3.2.3   Ash Sluice Treatment Systems

       Fly ash sluice and bottom ash sluice are typically treated in large settling pond systems.
For plants with wet fly ash handling and wet bottom ash handling, the two sluice streams are
often commingled within the same settling pond system along with other waste streams.  For
plants with only one wet ash handling system (e.g., fly or bottom ash, but typically wet bottom
ash), the ash sluice may be treated in an ash pond; however, these pond systems typically include
other plant wastewaters.  The design and operation of ash settling ponds is comparable to that of
FGD settling ponds, which is described in Section 3.1.4.1.  Settling ponds can be an effective
means of removing TSS from ash sluice water, particularly from bottom ash sluice water, which
contains relatively dense ash particles.  Settling ponds may also be an effective means of
removing some metals from fly ash sluice water when these metals are present in particulate
form (see Section 3.2.2).  Similar to the FGD settling pond systems, EPA believes that the ash
pond systems are likely to undergo  seasonal turnover effects, as  described in Section 3.1.4.1.
Seasonal turnover of the ash pond has the potential to increase the concentration of pollutants in
the discharge during the turnover period.

       EPA compiled information regarding management techniques for fly ash and wastewater
treatment systems for fly ash sluice. Table 3-13 presents fly ash handling practices at plants
included in EPA's combined data set, which includes UWAG-provided data, site visits and
sampling data, and data request information.  As shown in Table 3-13, approximately one-third
of these plants handle the majority of their fly ash wet.  Table 3-14 shows that 95 percent of the
plants that handle any amount of fly ash wet send the fly ash sluice to settling ponds.
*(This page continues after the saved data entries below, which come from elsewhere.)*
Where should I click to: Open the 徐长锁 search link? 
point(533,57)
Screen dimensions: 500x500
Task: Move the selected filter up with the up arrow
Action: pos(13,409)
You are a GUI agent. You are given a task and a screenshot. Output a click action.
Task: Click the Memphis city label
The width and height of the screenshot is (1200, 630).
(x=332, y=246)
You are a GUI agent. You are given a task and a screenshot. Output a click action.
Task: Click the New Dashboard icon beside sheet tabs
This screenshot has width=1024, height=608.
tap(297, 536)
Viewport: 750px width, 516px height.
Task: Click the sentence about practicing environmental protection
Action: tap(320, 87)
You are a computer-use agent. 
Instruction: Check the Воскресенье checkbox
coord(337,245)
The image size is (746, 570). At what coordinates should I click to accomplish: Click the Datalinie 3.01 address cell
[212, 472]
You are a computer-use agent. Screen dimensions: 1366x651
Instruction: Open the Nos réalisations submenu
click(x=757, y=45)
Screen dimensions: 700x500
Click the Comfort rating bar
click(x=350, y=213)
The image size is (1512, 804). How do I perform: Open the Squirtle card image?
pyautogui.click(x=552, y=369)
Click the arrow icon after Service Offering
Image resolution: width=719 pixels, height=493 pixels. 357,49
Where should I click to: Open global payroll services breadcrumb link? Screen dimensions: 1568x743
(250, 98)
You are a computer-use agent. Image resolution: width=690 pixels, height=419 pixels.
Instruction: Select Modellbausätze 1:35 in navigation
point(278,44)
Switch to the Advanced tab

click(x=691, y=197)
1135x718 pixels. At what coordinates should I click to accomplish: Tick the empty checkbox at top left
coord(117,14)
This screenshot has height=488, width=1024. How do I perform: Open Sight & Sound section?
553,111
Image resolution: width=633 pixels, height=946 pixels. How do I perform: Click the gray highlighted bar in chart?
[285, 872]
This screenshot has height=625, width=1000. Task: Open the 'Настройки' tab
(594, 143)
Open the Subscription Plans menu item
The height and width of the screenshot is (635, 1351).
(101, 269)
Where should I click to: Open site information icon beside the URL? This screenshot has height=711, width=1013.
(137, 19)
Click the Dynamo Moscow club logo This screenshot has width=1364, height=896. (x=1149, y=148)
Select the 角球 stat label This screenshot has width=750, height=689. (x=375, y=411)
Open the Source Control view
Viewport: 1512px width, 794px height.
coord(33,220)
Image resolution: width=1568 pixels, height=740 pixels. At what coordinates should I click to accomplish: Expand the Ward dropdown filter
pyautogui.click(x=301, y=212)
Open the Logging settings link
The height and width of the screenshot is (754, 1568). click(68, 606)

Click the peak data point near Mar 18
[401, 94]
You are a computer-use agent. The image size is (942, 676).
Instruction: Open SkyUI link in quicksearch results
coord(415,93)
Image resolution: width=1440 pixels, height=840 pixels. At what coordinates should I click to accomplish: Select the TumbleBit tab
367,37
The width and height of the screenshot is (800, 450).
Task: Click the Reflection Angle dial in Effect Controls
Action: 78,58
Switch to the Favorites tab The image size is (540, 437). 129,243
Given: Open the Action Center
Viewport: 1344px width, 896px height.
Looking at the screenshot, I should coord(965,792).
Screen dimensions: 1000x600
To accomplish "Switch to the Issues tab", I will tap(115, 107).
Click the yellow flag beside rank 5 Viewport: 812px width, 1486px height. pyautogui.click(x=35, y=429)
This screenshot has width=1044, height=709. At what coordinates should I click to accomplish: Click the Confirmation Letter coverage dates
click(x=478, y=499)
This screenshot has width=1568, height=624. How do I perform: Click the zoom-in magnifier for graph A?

Ninety-one
percent of the fly ash ponds from the combined data set receive both fly ash and bottom ash.
Only one of the fly ash ponds included in the combined data set  is completely segregated (i.e., it
receives only fly ash wastewater).

       More plants in the combined data set operate wet bottom ash handling systems than wet
fly ash handling systems. Twelve percent of the plants  in the combined data set operate all or a
portion of their bottom ash dry (11 plants; 20 units; 9,269 MW). Fewer wet fly ash systems are
expected because the New Source Performance Standards promulgated in 1982 prohibit the
discharge of wastewater pollutants from fly ash transport water.  Not surprisingly, EPA has
found that the steam electric units generating wet fly ash sluice tend to be older units, while dry
ash handling systems tend to be operated on newer units.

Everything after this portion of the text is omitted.